What needs to be done: Nothing may be changed. Give the entries below again exactly.

Dataset records:

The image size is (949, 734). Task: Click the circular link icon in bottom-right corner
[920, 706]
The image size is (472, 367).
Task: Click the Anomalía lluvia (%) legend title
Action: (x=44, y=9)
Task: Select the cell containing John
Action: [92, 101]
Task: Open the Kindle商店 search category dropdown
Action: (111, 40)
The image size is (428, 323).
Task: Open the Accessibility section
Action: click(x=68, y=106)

Completed task:
The image size is (949, 734). Task: Click the circular link icon in bottom-right corner
[920, 706]
The image size is (472, 367).
Task: Click the Anomalía lluvia (%) legend title
Action: (x=44, y=9)
Task: Select the cell containing John
Action: [92, 101]
Task: Open the Kindle商店 search category dropdown
Action: (111, 40)
The image size is (428, 323).
Task: Open the Accessibility section
Action: click(x=68, y=106)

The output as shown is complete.